Lo sportello “Liberiamoci dalla Violenza” è aperto dal 2 dicembre scorso. Ospitato nel Consultorio Familiare di Modena, accoglie gli “uomini violenti” ogni venerdì pomeriggio, ovvero quando l’affluenza è minore e possono avere una maggiore riservatezza. 3665711079 è invece il numero del centralino che permette di contattare gli operatori tutti i giorni dalle 13 alle 15. Giorgio Penuti, Alessandro De Rosa, Paolo De Pascolis sono i tre psicologi che lavorano presso lo sportello e che accompagnano gli utenti in un lento percorso di riabilitazione. Chiunque può rivolgersi al servizio, anche se è richiesto a tossicodipendenti e alcolisti di disintossicarsi in precedenza. Il percorso di “cura” segue diverse tappe, dagli incontri individuali fino a quelli collettivi e gli operatori sono periodicamente formati dagli esperti stranieri provenienti da tutta Europa.

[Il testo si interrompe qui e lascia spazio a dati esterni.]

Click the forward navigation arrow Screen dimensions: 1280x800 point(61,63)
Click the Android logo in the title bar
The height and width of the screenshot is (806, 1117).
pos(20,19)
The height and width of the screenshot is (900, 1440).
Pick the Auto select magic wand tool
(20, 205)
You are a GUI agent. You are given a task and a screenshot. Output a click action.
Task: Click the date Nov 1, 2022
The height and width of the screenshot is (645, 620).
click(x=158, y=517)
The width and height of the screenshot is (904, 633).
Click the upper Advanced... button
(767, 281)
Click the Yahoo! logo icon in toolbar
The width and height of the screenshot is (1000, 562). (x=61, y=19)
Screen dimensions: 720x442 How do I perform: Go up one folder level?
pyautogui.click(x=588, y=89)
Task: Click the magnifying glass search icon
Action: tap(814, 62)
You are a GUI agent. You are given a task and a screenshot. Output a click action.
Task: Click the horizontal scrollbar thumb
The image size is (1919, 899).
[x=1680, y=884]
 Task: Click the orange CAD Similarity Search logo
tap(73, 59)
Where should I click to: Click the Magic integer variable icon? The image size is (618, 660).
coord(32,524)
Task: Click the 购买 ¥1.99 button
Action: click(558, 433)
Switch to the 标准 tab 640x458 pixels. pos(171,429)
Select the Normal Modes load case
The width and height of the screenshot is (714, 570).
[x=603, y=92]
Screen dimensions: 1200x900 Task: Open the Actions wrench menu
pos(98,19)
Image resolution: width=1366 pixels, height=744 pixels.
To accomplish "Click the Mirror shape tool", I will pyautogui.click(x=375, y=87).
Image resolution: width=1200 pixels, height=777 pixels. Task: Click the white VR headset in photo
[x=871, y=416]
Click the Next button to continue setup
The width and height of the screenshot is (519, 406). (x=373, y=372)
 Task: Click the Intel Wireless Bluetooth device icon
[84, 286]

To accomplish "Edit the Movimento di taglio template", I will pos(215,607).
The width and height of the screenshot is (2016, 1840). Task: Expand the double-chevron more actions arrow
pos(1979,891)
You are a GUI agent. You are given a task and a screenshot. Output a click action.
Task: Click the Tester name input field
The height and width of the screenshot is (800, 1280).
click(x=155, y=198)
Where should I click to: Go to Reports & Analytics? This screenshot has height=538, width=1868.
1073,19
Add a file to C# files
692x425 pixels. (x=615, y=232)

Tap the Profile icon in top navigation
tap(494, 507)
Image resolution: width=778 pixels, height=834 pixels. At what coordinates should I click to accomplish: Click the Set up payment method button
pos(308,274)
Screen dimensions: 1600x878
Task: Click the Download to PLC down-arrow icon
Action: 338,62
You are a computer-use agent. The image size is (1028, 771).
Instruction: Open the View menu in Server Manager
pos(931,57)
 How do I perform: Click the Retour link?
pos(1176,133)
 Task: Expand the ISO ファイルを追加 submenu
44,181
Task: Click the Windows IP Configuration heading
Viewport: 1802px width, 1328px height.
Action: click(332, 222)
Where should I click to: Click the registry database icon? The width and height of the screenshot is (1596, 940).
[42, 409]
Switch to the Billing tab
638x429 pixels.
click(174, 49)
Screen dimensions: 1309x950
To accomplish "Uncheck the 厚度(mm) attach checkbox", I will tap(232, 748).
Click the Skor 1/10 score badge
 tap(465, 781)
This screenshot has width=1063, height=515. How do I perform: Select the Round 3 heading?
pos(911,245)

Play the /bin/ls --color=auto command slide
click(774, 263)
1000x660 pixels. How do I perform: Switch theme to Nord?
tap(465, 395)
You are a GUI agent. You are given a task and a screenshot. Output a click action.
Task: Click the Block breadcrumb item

“La nostra, – continua Monica Dotti, – è stata una sfida fin dall’inizio. Non sapevamo quanti uomini sarebbero venuti e i risultati sono stati sorprendenti. Abbiamo fatto una grande operazione di informazione nei servizi perché tutti fossero a conoscenza dell’opportunità: è importante che gli uomini vengano per loro volontà, è il primo passo verso il cambiamento. Non dimentichiamo che occupandoci degli uomini violenti, tuteliamo in primo luogo donne e minori”. Ad essere assistiti fino adesso circa 27 uomini, per la maggior parte italiani (solo due gli stranieri registrati) e di età che stanno nella fascia 36\50 anni. Il livello di educazione in questi casi non supera il diploma di scuola media e il ceto sociale caratterizzato è quello medio-alto. Analisi statistiche molto difficili da fare in un contesto in cui in primo luogo regna il sommerso, come ricorda la responsabile: “L’Emilia Romagna stando ai dati è la regione con il numero più alto di feminicidi, ma non dimentichiamo che in Italia il 96% delle donne non denuncia la violenza subita da uomini, padri o mariti. È un dato molto pericoloso, che impedisce a servizi e operatori di intervenire concretamente. Per questo raggiungere gli uomini violenti potrebbe permettere di arrivare là dove la paura di denunciare ci toglie qualsiasi strumento d’azione”.

A fare formazione agli operatori dello sportello modenese sono gli esperti del centro di Oslo, che sottolineano l’importanza di una cultura contro la violenza che sia insegnata nelle scuole e negli ambiti familiari. “Il problema è che in Italia, – conclude Dotti, – siamo molto indietro sulla faccenda. Non esistono centri pubblici di questo tipo e soprattutto siamo in un contesto culturale in cui la violenza è largamente tollerata. Se cominciamo a chiudere gli occhi su piccoli episodi, poi non sappiamo più qual è il limite tra cosa è violento e cosa non lo è”. Educazione e cultura per prevenire e uno sportello per assistere i responsabili di violenze su donne e minori: sono gli ingredienti di un progetto sperimentale che da Modena spera di estendersi progressivamente in tutta l’Italia.